So, this marks the end of my first week with heart rate training. I've never used heart rate training before and I'm understanding what people mean when they say that it can be "frustrating". Apparently, while I am in good enough shape to run 8 min/miles, I am not in good enough shape to run 8 min/miles without my heart rate going sky-high.
This means that to follow the heart rate training that my coach insists upon, I have to shuffle. Pushing at this stage, according to coach, will only lead to fatigue, illness, and burnout. Shuffling will lead to getting faster.

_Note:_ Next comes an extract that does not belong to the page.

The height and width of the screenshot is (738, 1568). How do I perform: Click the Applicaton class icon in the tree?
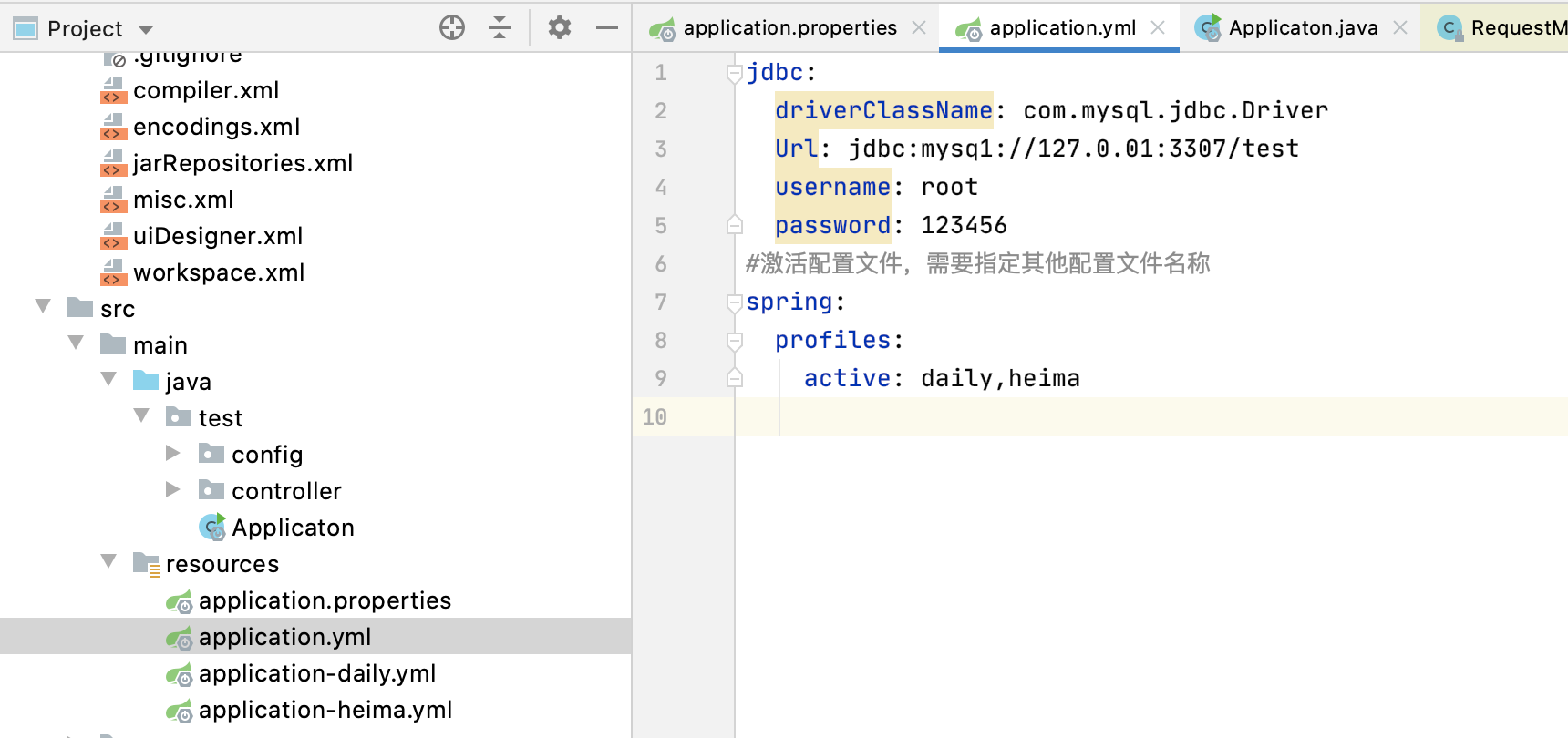(212, 528)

As my coach says: "Many of you are fit enough to run races and get the workouts done. However, most athletes without a history of HR training have poor aerobic function. While you are fit, you are not aerobically fit. What this means is that your heart works too hard for the work you are doing. The result - fitness plateau, injury, illness, burnout. If you've ever experienced any of this, you need to improve your aerobic capacity NOT work harder to go faster."
So, instead of training to go fast by pushing and hurting, I'm training to go fast by shuffling and walking. I was on the path last night wearing my Boston Marathon jacket and wishing that I weren't as runner after runner after runner passed me (I hate being passed on the path!). A friend from my old running group (who I can beat on a good day) zoomed past me and did a double-take, then looked confused as realized that I was not, in fact, injured. I made some lame excuse about being sabotaged by my coach and told him to zoom off (at 8:30s probably), so he didn't feel bad about not wanting to run so slowly with me.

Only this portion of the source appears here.